New UBC water treatment zaps “forever chemicals” for good
Engineers at the University of British Columbia have developed a new water treatment that removes “forever chemicals” from drinking water safely, efficiently – and for good.
“Think Brita filter, but a thousand times better,” says UBC chemical and biological engineering professor Dr. Madjid Mohseni, who developed the technology.
Forever chemicals, formally known as PFAS (per-and polyfluoroalkyl substances) are a large group of substances that make certain products non-stick or stain-resistant. There are more than 4,700 PFAS in use, mostly in raingear, non-stick cookware, stain repellents and firefighting foam. Research links these chemicals to a wide range of health problems including hormonal disruption, cardiovascular disease, developmental delays and cancer.
To remove PFAS from drinking water, Dr. Mohseni and his team devised a unique adsorbing material that is capable of trapping and holding all the PFAS present in the water supply.
The PFAS are then destroyed using special electrochemical and photochemical techniques, also developed at the Mohseni lab and described in part in a paper published recently in Chemosphere.
While there are treatments currently on the market, like activated carbon and ion-exchange systems which are widely used in homes and industry, they do not effectively capture all the different PFAS, or they require longer treatment time, Dr. Mohseni explained.
“Our adsorbing media captures up to 99 per cent of PFAS particles and can also be regenerated and potentially reused. This means that when we scrub off the PFAS from these materials, we do not end up with more highly toxic solid waste that will be another major environmental challenge.”

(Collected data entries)
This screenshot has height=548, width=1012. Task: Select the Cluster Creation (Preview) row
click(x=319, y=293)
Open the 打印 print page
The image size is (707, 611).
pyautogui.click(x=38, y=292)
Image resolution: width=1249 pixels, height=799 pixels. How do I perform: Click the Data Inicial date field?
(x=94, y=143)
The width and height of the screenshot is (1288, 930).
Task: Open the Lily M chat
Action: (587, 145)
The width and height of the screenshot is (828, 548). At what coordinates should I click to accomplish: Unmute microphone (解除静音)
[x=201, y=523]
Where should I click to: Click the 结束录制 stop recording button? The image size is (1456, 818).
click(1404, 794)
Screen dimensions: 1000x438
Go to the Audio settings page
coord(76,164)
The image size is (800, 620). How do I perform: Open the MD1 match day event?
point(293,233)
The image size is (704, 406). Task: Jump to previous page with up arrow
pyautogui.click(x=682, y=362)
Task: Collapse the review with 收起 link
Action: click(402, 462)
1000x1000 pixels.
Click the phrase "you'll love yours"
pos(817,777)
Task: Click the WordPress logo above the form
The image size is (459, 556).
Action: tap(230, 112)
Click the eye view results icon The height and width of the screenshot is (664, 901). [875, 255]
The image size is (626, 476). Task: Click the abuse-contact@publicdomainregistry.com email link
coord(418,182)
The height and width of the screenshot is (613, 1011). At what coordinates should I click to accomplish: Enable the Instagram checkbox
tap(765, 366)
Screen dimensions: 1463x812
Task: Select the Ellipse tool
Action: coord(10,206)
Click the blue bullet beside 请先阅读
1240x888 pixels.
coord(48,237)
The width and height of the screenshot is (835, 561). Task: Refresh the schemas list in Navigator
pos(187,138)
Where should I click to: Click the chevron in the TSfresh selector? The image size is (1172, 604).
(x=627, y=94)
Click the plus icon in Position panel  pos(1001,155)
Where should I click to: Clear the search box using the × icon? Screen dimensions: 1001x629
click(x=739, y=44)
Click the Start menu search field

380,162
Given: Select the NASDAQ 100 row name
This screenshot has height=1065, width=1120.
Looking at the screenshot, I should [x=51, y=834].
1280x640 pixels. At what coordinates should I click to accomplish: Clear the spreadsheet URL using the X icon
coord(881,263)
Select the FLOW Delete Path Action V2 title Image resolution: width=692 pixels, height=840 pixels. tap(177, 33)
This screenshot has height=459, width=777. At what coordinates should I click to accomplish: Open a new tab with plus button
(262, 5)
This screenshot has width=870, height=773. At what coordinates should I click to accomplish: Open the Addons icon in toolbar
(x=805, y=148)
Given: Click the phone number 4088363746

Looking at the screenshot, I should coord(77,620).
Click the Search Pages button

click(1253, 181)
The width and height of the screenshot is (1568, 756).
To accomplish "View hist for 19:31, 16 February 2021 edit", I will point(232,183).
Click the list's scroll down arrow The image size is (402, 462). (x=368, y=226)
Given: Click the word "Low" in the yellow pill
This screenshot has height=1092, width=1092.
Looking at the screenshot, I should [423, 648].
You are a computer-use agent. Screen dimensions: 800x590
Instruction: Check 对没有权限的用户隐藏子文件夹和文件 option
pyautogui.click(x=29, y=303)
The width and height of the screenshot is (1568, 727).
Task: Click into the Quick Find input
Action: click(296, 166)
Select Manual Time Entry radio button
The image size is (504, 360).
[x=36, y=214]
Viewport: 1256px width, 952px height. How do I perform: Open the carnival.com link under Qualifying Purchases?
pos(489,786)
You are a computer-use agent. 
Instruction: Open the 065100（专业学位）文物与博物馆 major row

■ Task requirements ■
Please set down the part of the PFAS water treatment article starting at "Forever chemicals, formally" and ending at "delays and cancer.". These items were taken from a different source than the article.

■ Output of the task ■
Forever chemicals, formally known as PFAS (per-and polyfluoroalkyl substances) are a large group of substances that make certain products non-stick or stain-resistant. There are more than 4,700 PFAS in use, mostly in raingear, non-stick cookware, stain repellents and firefighting foam. Research links these chemicals to a wide range of health problems including hormonal disruption, cardiovascular disease, developmental delays and cancer.